■ **Exercise objective**
Report all lines below with the word "Viewport".

>>

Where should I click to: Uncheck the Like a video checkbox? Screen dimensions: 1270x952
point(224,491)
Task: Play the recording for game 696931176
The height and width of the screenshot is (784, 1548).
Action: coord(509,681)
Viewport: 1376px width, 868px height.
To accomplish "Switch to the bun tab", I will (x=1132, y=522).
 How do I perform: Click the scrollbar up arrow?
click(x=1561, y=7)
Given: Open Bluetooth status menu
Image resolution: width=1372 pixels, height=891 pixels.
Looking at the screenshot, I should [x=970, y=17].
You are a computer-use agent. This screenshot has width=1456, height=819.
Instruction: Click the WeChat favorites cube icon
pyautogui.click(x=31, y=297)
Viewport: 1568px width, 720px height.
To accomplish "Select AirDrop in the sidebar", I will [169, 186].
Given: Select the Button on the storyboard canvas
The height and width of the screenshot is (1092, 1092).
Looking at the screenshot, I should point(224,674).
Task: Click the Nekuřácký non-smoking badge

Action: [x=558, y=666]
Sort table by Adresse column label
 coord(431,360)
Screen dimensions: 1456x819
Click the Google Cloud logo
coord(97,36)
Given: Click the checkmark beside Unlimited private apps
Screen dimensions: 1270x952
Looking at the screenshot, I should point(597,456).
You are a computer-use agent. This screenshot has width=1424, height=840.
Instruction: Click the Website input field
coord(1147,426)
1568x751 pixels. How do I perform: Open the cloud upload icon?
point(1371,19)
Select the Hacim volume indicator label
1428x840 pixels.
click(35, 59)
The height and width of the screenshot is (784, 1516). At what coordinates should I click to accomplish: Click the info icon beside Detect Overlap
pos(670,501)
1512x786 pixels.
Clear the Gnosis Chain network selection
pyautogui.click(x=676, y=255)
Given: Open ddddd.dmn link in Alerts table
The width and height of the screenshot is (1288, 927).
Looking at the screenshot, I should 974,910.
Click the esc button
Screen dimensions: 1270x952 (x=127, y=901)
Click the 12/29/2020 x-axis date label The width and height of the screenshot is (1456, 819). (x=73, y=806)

<<

■ **Result for this exercise**
Viewport: 1376px width, 868px height.
Viewport: 1568px width, 720px height.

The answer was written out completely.